BRODIE: Folks in the education world, of course, have been talking about maybe some of that extra money could go toward schools or toward the K-12 system. Would that be a consideration for you?
DUCEY: Of course we're going to invest in K-12. But my focus on education right now, while we have spent additional dollars — and I think $6.4 billion additional dollars over the last six years — is our kids have fallen behind. There was an achievement gap before the pandemic. It falls squarely down income and racial lines. Distance learning has not been good for these kids. These kids don't have a laptop or oftentimes have Wi-Fi. I'm going to take additional dollars to make sure those kids are caught up and on grade level.

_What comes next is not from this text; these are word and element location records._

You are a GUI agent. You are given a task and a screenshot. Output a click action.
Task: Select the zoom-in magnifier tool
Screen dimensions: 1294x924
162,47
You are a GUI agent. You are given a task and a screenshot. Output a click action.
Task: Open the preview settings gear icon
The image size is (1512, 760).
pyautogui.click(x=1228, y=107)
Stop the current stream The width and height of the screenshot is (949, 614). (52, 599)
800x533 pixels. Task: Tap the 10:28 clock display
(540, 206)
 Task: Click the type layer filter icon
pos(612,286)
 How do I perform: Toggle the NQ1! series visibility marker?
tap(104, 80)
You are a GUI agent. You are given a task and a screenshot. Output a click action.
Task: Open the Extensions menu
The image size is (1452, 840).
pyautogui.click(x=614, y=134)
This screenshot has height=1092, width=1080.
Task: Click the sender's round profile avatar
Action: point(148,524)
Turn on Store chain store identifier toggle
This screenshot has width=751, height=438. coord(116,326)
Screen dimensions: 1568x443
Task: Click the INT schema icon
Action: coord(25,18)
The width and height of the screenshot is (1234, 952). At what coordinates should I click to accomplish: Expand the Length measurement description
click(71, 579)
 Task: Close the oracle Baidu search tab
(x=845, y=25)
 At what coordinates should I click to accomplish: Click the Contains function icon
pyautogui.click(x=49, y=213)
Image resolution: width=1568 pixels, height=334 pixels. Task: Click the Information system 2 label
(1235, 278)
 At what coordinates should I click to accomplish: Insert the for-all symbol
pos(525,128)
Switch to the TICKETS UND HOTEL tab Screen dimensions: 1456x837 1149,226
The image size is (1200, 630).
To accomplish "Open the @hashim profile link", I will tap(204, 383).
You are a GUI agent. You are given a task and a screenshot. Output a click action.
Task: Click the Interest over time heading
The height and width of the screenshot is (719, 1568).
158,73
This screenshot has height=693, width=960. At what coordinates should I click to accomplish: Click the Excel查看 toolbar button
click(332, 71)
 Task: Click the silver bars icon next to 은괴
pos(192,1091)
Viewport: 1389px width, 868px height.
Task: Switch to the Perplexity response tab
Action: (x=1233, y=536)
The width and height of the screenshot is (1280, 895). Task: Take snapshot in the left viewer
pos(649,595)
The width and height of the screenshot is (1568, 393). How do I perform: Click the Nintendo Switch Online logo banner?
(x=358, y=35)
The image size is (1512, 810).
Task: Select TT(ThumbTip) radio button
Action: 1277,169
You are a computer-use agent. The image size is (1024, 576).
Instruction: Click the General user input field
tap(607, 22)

BRODIE: So, Governor, I have to ask you a political question before I let you go, and I'm curious to get your reaction to the decision over the weekend of the state Republican Party to censure you.
DUCEY: I pay very little attention to it. I'm focused on leading and governing. The election cycle is over, and I'm going to let politics stand down and stay focused on my day job.
BRODIE: All right. We'll leave it there. That is Arizona Gov. Doug Ducey. Gov. Ducey, thanks for your time. I appreciate it.
DUCEY: Thank you, Mark. Thank you very much.